_TASK DETAILS_. Working from the records beneath this line, reproduce each one exactly.

*** Opening of RECORDS ***

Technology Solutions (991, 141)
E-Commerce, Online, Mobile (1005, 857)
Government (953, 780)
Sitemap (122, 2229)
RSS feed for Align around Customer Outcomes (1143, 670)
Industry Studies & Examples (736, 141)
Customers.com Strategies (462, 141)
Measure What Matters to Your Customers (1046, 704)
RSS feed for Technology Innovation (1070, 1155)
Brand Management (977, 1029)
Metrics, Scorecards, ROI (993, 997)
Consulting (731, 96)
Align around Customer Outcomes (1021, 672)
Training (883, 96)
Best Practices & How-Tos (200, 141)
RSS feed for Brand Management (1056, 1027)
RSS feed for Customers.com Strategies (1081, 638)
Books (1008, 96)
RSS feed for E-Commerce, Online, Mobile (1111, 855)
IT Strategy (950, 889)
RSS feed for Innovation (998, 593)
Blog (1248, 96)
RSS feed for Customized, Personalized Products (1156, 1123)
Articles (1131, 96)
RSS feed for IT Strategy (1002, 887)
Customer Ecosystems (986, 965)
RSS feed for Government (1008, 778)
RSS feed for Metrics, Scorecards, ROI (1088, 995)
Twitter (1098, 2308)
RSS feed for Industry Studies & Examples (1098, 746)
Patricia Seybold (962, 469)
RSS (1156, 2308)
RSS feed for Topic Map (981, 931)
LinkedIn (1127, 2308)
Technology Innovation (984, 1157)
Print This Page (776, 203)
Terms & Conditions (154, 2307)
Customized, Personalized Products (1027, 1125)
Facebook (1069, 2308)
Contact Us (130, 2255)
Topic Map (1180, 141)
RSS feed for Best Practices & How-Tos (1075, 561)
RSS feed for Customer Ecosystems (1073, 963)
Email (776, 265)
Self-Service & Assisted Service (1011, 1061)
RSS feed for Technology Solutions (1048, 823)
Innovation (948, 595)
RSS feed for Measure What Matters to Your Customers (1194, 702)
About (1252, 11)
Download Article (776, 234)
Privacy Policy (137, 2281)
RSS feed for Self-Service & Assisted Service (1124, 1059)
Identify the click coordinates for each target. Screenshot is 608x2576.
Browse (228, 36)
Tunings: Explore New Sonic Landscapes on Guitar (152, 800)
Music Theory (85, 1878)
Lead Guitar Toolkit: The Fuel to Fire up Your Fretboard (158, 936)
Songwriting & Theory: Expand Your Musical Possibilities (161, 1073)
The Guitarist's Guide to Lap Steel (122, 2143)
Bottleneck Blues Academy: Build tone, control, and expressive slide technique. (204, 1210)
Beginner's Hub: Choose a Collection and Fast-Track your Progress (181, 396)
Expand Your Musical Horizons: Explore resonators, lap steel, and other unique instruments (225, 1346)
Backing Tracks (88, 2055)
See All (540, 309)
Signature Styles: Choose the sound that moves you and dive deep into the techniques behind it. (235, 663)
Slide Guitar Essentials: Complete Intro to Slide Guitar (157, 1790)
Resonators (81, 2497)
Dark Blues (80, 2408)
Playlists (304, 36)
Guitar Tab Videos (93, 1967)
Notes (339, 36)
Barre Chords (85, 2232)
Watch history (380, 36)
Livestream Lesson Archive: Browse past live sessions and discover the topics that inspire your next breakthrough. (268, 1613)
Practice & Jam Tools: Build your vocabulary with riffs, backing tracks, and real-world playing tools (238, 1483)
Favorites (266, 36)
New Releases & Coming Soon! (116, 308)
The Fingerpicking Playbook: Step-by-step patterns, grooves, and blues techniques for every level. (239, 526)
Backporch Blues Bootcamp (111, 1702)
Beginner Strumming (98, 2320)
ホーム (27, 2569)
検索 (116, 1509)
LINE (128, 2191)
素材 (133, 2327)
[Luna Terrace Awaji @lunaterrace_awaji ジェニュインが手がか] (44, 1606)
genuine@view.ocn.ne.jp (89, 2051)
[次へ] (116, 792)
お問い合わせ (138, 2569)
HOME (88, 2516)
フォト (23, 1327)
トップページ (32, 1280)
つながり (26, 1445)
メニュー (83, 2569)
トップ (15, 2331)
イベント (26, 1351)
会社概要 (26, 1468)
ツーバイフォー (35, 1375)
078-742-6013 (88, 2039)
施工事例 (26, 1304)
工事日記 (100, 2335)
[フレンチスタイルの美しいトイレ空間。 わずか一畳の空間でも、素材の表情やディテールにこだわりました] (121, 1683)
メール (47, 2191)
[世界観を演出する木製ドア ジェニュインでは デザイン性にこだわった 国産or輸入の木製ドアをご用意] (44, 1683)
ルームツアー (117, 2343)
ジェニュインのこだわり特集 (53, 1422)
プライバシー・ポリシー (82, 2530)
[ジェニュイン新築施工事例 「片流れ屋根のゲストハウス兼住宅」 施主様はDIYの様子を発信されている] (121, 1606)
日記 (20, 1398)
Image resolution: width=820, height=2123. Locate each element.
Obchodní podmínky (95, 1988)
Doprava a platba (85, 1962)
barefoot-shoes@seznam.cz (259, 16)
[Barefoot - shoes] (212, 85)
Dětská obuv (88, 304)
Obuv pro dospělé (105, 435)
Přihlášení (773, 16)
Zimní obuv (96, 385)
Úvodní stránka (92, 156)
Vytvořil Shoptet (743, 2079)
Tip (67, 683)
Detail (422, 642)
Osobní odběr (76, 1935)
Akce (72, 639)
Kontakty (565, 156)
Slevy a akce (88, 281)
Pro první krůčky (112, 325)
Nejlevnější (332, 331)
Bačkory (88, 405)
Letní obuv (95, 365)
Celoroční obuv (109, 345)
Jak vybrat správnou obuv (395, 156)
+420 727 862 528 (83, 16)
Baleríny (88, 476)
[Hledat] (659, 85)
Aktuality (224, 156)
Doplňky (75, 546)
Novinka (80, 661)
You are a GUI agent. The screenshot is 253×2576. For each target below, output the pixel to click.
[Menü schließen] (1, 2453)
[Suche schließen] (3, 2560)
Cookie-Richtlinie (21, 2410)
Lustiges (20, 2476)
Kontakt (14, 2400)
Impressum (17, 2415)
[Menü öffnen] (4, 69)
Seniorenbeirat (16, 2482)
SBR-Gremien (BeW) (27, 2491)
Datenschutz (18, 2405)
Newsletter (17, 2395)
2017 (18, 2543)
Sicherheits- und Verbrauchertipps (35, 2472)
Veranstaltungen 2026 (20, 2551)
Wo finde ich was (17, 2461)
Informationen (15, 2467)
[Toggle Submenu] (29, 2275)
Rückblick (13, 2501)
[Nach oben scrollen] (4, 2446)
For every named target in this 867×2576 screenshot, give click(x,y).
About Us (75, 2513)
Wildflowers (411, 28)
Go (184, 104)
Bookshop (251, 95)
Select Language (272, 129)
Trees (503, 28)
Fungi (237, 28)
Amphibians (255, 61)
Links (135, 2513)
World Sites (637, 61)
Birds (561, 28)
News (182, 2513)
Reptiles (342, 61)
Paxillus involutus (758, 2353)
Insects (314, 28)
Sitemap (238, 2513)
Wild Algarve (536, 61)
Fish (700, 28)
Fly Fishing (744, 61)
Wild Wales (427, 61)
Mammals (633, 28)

*** Close of RECORDS ***

_WRITTEN SOLUTION_.
Technology Solutions (991, 141)
E-Commerce, Online, Mobile (1005, 857)
Government (953, 780)
Sitemap (122, 2229)
RSS feed for Align around Customer Outcomes (1143, 670)
Industry Studies & Examples (736, 141)
Customers.com Strategies (462, 141)
Measure What Matters to Your Customers (1046, 704)
RSS feed for Technology Innovation (1070, 1155)
Brand Management (977, 1029)
Metrics, Scorecards, ROI (993, 997)
Consulting (731, 96)
Align around Customer Outcomes (1021, 672)
Training (883, 96)
Best Practices & How-Tos (200, 141)
RSS feed for Brand Management (1056, 1027)
RSS feed for Customers.com Strategies (1081, 638)
Books (1008, 96)
RSS feed for E-Commerce, Online, Mobile (1111, 855)
IT Strategy (950, 889)
RSS feed for Innovation (998, 593)
Blog (1248, 96)
RSS feed for Customized, Personalized Products (1156, 1123)
Articles (1131, 96)
RSS feed for IT Strategy (1002, 887)
Customer Ecosystems (986, 965)
RSS feed for Government (1008, 778)
RSS feed for Metrics, Scorecards, ROI (1088, 995)
Twitter (1098, 2308)
RSS feed for Industry Studies & Examples (1098, 746)
Patricia Seybold (962, 469)
RSS (1156, 2308)
RSS feed for Topic Map (981, 931)
LinkedIn (1127, 2308)
Technology Innovation (984, 1157)
Print This Page (776, 203)
Terms & Conditions (154, 2307)
Customized, Personalized Products (1027, 1125)
Facebook (1069, 2308)
Contact Us (130, 2255)
Topic Map (1180, 141)
RSS feed for Best Practices & How-Tos (1075, 561)
RSS feed for Customer Ecosystems (1073, 963)
Email (776, 265)
Self-Service & Assisted Service (1011, 1061)
RSS feed for Technology Solutions (1048, 823)
Innovation (948, 595)
RSS feed for Measure What Matters to Your Customers (1194, 702)
About (1252, 11)
Download Article (776, 234)
Privacy Policy (137, 2281)
RSS feed for Self-Service & Assisted Service (1124, 1059)
Identify the click coordinates for each target. Screenshot is 608x2576.
Browse (228, 36)
Tunings: Explore New Sonic Landscapes on Guitar (152, 800)
Music Theory (85, 1878)
Lead Guitar Toolkit: The Fuel to Fire up Your Fretboard (158, 936)
Songwriting & Theory: Expand Your Musical Possibilities (161, 1073)
The Guitarist's Guide to Lap Steel (122, 2143)
Bottleneck Blues Academy: Build tone, control, and expressive slide technique. (204, 1210)
Beginner's Hub: Choose a Collection and Fast-Track your Progress (181, 396)
Expand Your Musical Horizons: Explore resonators, lap steel, and other unique instruments (225, 1346)
Backing Tracks (88, 2055)
See All (540, 309)
Signature Styles: Choose the sound that moves you and dive deep into the techniques behind it. (235, 663)
Slide Guitar Essentials: Complete Intro to Slide Guitar (157, 1790)
Resonators (81, 2497)
Dark Blues (80, 2408)
Playlists (304, 36)
Guitar Tab Videos (93, 1967)
Notes (339, 36)
Barre Chords (85, 2232)
Watch history (380, 36)
Livestream Lesson Archive: Browse past live sessions and discover the topics that inspire your next breakthrough. (268, 1613)
Practice & Jam Tools: Build your vocabulary with riffs, backing tracks, and real-world playing tools (238, 1483)
Favorites (266, 36)
New Releases & Coming Soon! (116, 308)
The Fingerpicking Playbook: Step-by-step patterns, grooves, and blues techniques for every level. (239, 526)
Backporch Blues Bootcamp (111, 1702)
Beginner Strumming (98, 2320)
ホーム (27, 2569)
検索 (116, 1509)
LINE (128, 2191)
素材 (133, 2327)
[Luna Terrace Awaji @lunaterrace_awaji ジェニュインが手がか] (44, 1606)
genuine@view.ocn.ne.jp (89, 2051)
[次へ] (116, 792)
お問い合わせ (138, 2569)
HOME (88, 2516)
フォト (23, 1327)
トップページ (32, 1280)
つながり (26, 1445)
メニュー (83, 2569)
トップ (15, 2331)
イベント (26, 1351)
会社概要 (26, 1468)
ツーバイフォー (35, 1375)
078-742-6013 (88, 2039)
施工事例 (26, 1304)
工事日記 (100, 2335)
[フレンチスタイルの美しいトイレ空間。 わずか一畳の空間でも、素材の表情やディテールにこだわりました] (121, 1683)
メール (47, 2191)
[世界観を演出する木製ドア ジェニュインでは デザイン性にこだわった 国産or輸入の木製ドアをご用意] (44, 1683)
ルームツアー (117, 2343)
ジェニュインのこだわり特集 (53, 1422)
プライバシー・ポリシー (82, 2530)
[ジェニュイン新築施工事例 「片流れ屋根のゲストハウス兼住宅」 施主様はDIYの様子を発信されている] (121, 1606)
日記 (20, 1398)
Image resolution: width=820, height=2123. Locate each element.
Obchodní podmínky (95, 1988)
Doprava a platba (85, 1962)
barefoot-shoes@seznam.cz (259, 16)
[Barefoot - shoes] (212, 85)
Dětská obuv (88, 304)
Obuv pro dospělé (105, 435)
Přihlášení (773, 16)
Zimní obuv (96, 385)
Úvodní stránka (92, 156)
Vytvořil Shoptet (743, 2079)
Tip (67, 683)
Detail (422, 642)
Osobní odběr (76, 1935)
Akce (72, 639)
Kontakty (565, 156)
Slevy a akce (88, 281)
Pro první krůčky (112, 325)
Nejlevnější (332, 331)
Bačkory (88, 405)
Letní obuv (95, 365)
Celoroční obuv (109, 345)
Jak vybrat správnou obuv (395, 156)
+420 727 862 528 (83, 16)
Baleríny (88, 476)
[Hledat] (659, 85)
Aktuality (224, 156)
Doplňky (75, 546)
Novinka (80, 661)
You are a GUI agent. The screenshot is 253×2576. For each target below, output the pixel to click.
[Menü schließen] (1, 2453)
[Suche schließen] (3, 2560)
Cookie-Richtlinie (21, 2410)
Lustiges (20, 2476)
Kontakt (14, 2400)
Impressum (17, 2415)
[Menü öffnen] (4, 69)
Seniorenbeirat (16, 2482)
SBR-Gremien (BeW) (27, 2491)
Datenschutz (18, 2405)
Newsletter (17, 2395)
2017 (18, 2543)
Sicherheits- und Verbrauchertipps (35, 2472)
Veranstaltungen 2026 (20, 2551)
Wo finde ich was (17, 2461)
Informationen (15, 2467)
[Toggle Submenu] (29, 2275)
Rückblick (13, 2501)
[Nach oben scrollen] (4, 2446)
For every named target in this 867×2576 screenshot, give click(x,y).
About Us (75, 2513)
Wildflowers (411, 28)
Go (184, 104)
Bookshop (251, 95)
Select Language (272, 129)
Trees (503, 28)
Fungi (237, 28)
Amphibians (255, 61)
Links (135, 2513)
World Sites (637, 61)
Birds (561, 28)
News (182, 2513)
Reptiles (342, 61)
Paxillus involutus (758, 2353)
Insects (314, 28)
Sitemap (238, 2513)
Wild Algarve (536, 61)
Fish (700, 28)
Fly Fishing (744, 61)
Wild Wales (427, 61)
Mammals (633, 28)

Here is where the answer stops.